Conhecido por sua força no agronegócio, o estado de Goiás foi o terceiro maior produtor de grãos do país em 2025, ao registrar a produção de 38,9 milhões de toneladas, de acordo com levantamento divulgado nesta quinta-feira (15) pelo do IBGE.
As terras goianas foram responsáveis por 11,3% da produção nacional e ficaram atrás apenas de Mato Grosso (32%) e Paraná (13,5%). Rio Grande do Sul e Mato Grosso do Sul, respectivamente, que fecharam o top 5.
A região Centro-Oeste segue com amplo domínio frente às demais no quesito produção de grãos. Goiás, Mato Grosso e Mato Grosso do Sul são responsáveis por mais da metade da produção nacional (51,6%).
Safra recorde
Em 2025, a safra de soja registrou números recordes em Goiás. O Levantamento Sistemático da Produção Agrícola (LSPA) do IBGE estimou mais de 20,3 milhões de toneladas do grão produzidas, o que configura um aumento de 19,6% em relação a 2024. O resultado foi alcançado por conta do aumento da área plantada (3,1%) e pelo avanço do rendimento (15,9%).

Outros aumentos expressivos foram no feijão e no milho. A terceira safra do feijão registrou aumento de 14,7% e a segunda safra do milho sonoros 23,7%. Ambos têm aumentos estimados por terem suas áreas plantadas crescidas e rendimentos aumentados.
Sorgo
Já o sorgo teve produção estimada de 1,5 milhão de toneladas, um aumento de 20,7% em relação ao ano anterior. A cana-de-açúcar também teve produção expressiva em terras goianas.
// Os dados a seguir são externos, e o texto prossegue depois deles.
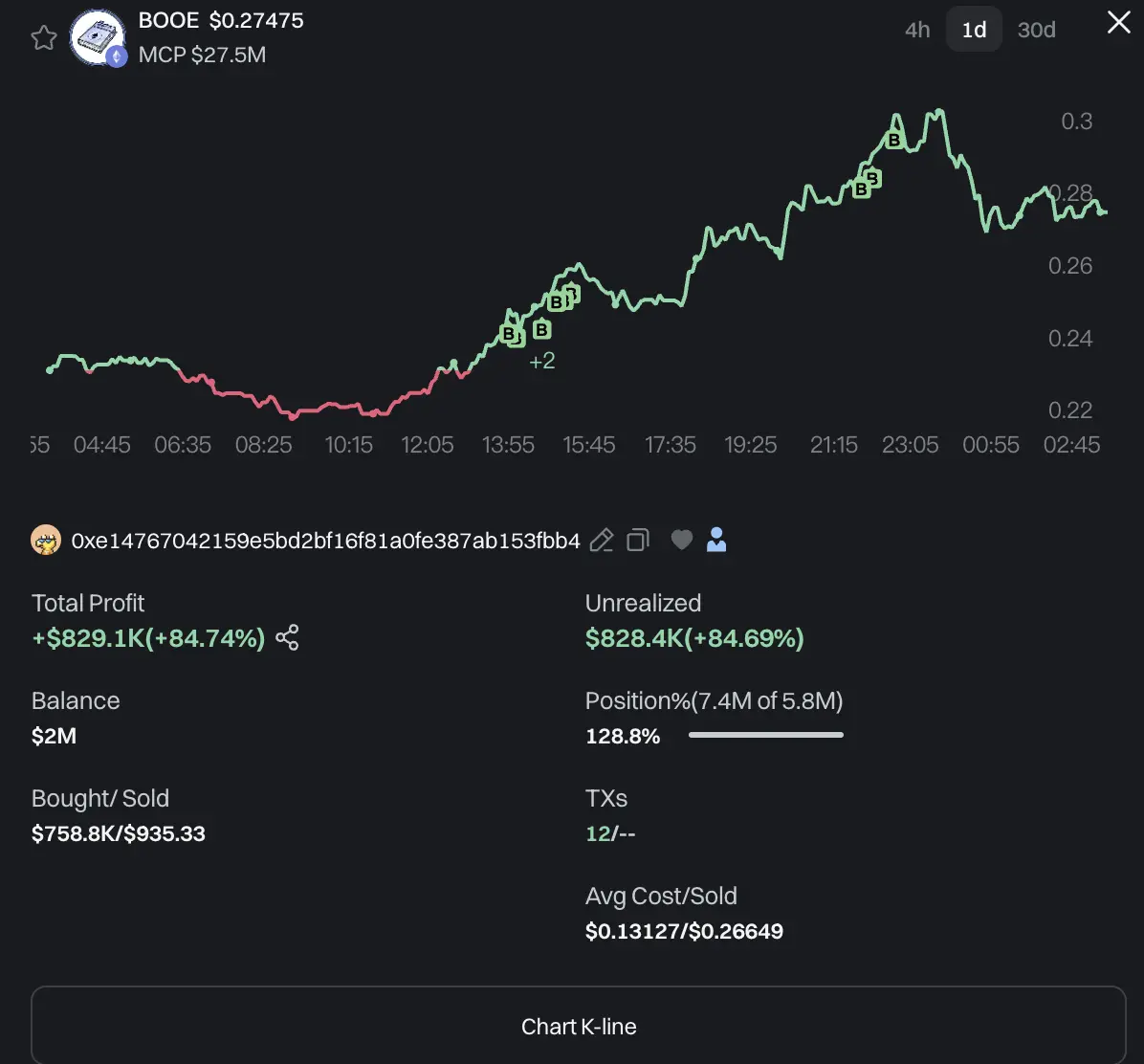Copy the wallet address
1144x1064 pixels.
[x=637, y=540]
Foram mais de 84 milhões de toneladas, um aumento próximo a 6%.

Desafios
Apesar dos números recordes em 2025, o IBGE prevê que as safras sofrerão queda em Goiás durante 2026. Levando em conta todos os tipos de grãos, a redução esperada é de 8%. Ou seja, a produção que em 2025 foi superior a 38,9 milhões de toneladas deve ficar chegar a 5,8 milhões. As maiores reduções estimadas são na segunda safra do feijão (45%) e no trigo (17,6%).
A soja deve recuar em uma porcentagem parecida com a dos grãos. Para a leguminosa, que tem a maior área plantada, a produção deverá ser de 5,07 milhões de toneladas, uma redução de 7,9% em relação ao resultado de 2025, que foi de 5,11 milhões de toneladas. Em contrapartida, espera-se uma alta de 9,3% da produção da cana-de-açúcar, já que sua área de plantio vai aumentar em 13% aproximadamente.